All engineers are first and foremost problem solvers. No matter the focus area, the main goal of an engineer is to find cost-effective solutions to difficult problems and improve people’s lives. However, each specific type of engineer does require a unique set of skills. This guide outlines four common types of engineers, what they do, and the skills necessary for each role.
Chemical Engineers solve technical problems by using the principles of science, math, and chemistry. Their skills are utilized in a wide variety of industries, such as clothing, food and drink, and pharmaceuticals. They work toward improving food processing techniques, constructing synthetic fibres to make clothing more comfortable, and developing more environmentally-friendly and cost-effective techniques to process chemicals.
Mechanical Engineers are usually involved with the creation and distribution of energy and the design and construction of machines. Simply put: Mechanical Engineers solve problems to help improve our quality of life. Virtually every machine we use in day-to-day life, from the refrigerator to the aircraft, has been made possible by Mechanical Engineers. These professionals are also involved in research, manufacturing, marketing, and operations – which means they often work in teams to solve problems that affect everyone.

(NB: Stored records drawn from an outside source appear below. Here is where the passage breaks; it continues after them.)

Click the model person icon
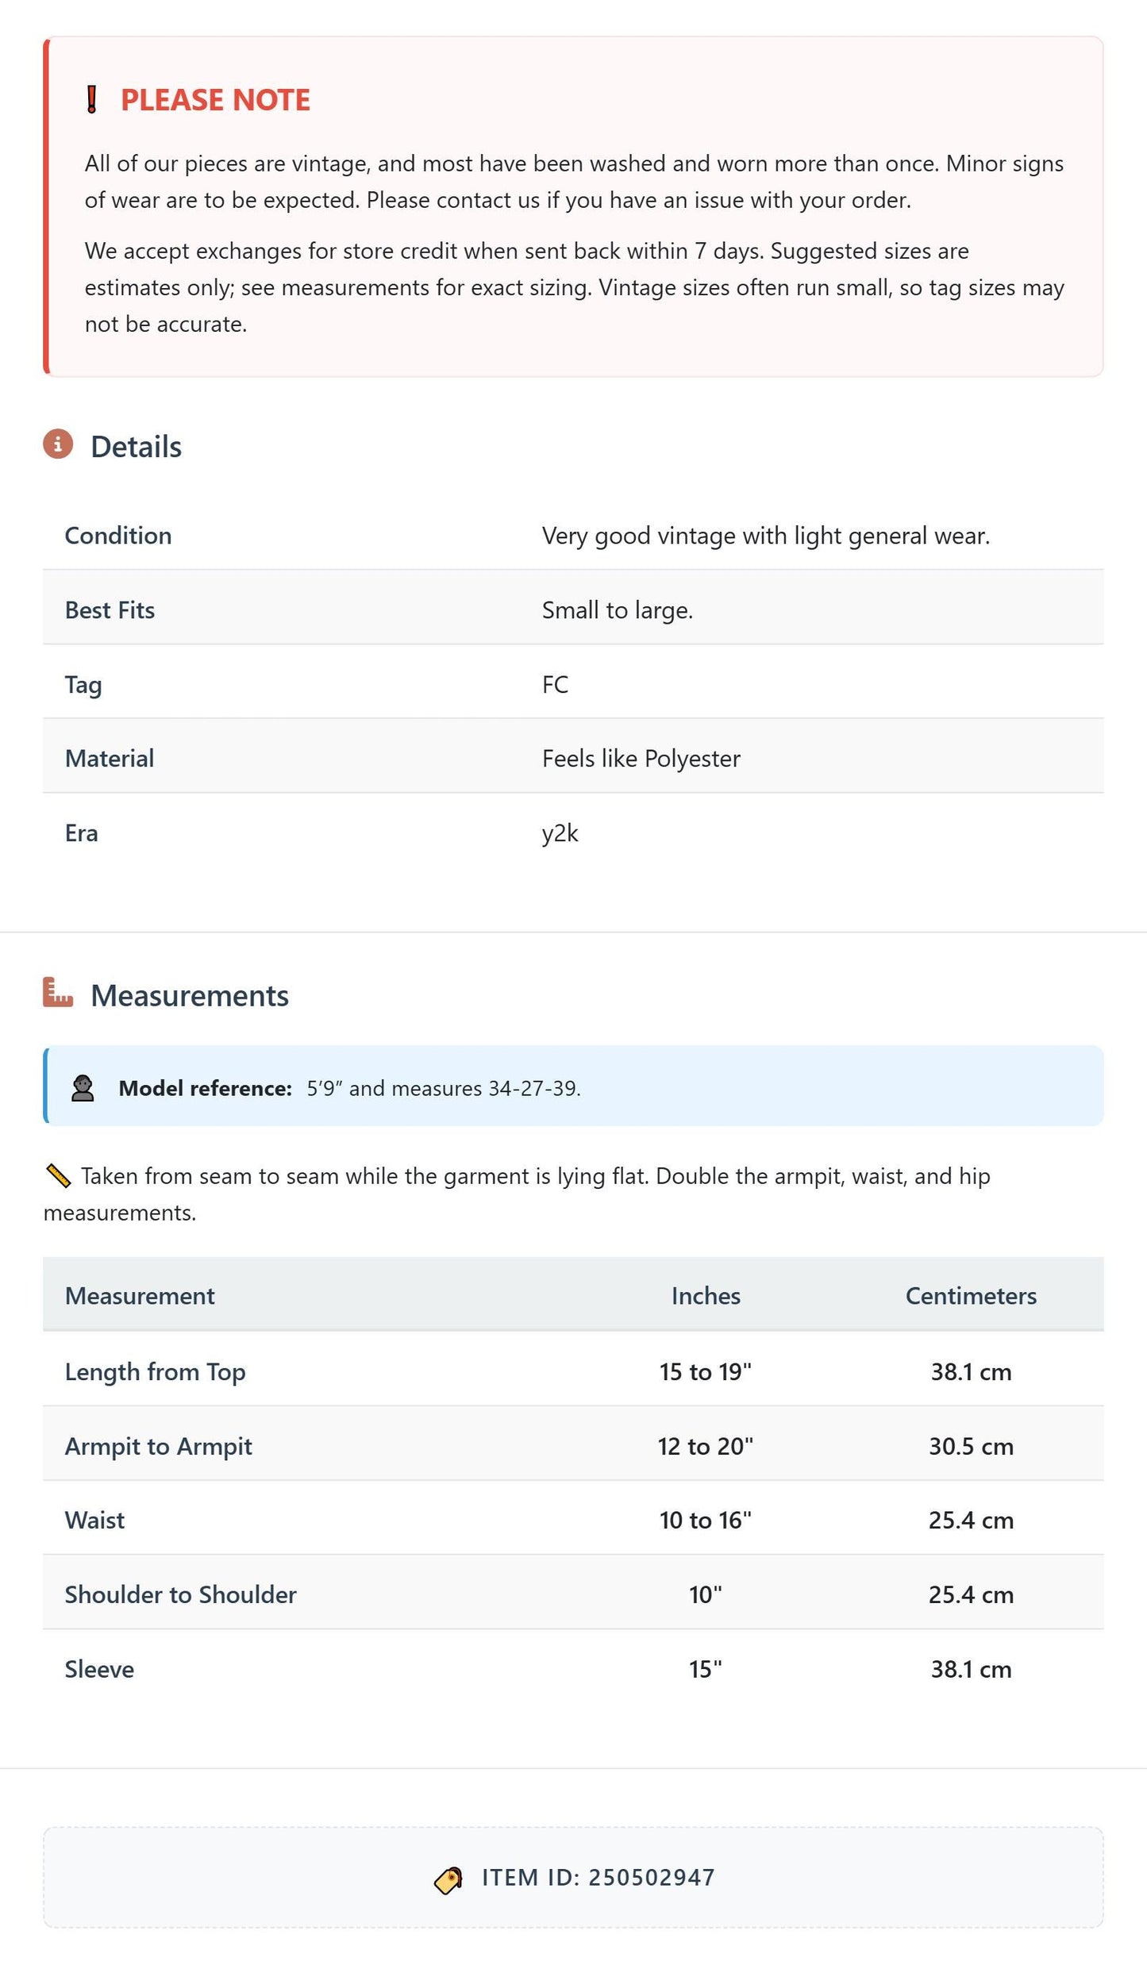 coord(83,1088)
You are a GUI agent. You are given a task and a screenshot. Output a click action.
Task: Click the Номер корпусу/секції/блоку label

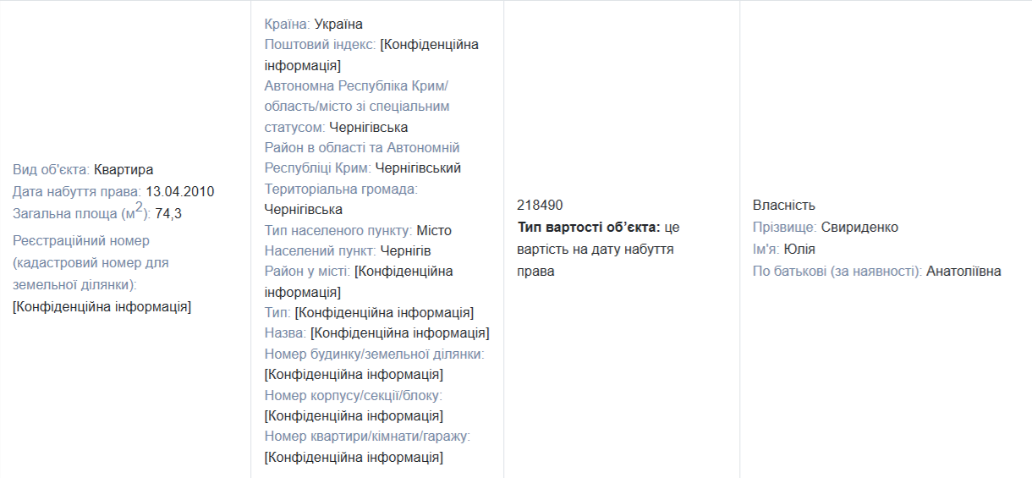pos(354,395)
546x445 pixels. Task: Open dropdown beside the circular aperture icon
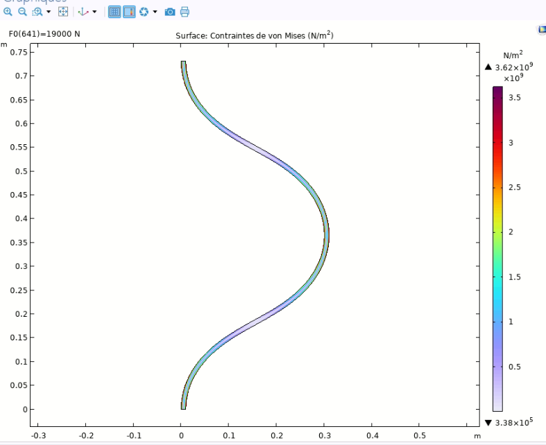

Civil Engineers are best known for building and maintaining infrastructure. From roads to sewage systems to the world’s largest opera houses, they are responsible for building these structures and ensuring they can keep up with population growth and climate changes. One of their biggest challenges are meeting infrastructure demands on a low budget.
By incorporating principles such as biology and soil science into their work, these types of engineers work to solve environmental problems. Their key areas of interest include recycling and waste disposal, air and water pollution, and public health. In many cases, Environmental Engineers also collaborate with other industry experts, such as scientists and lawyers, to address and solve environmental and sustainability problems.

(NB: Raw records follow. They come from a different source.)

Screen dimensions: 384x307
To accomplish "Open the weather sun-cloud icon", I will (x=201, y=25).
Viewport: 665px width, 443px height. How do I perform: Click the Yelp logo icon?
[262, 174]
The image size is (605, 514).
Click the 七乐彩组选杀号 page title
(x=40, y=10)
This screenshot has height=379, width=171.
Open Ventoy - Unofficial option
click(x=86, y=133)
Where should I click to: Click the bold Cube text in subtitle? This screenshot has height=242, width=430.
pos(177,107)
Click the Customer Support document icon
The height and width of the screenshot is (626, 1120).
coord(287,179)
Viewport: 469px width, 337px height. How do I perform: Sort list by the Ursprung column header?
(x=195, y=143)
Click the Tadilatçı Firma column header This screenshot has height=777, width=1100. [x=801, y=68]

Less Common Types Of Engineering:
Nuclear Engineering – these engineers generally work for consulting firms or government agencies, and are in high demand because of the growing uses of nuclear energy.
Biomedical Engineering – this branch of engineering focuses on working with chemistry and genetics to study the mechanisms of living organisms.
Agricultural Engineering – this rapidly-growing branch of engineering involves the application of engineering science and technology to agricultural production and processing.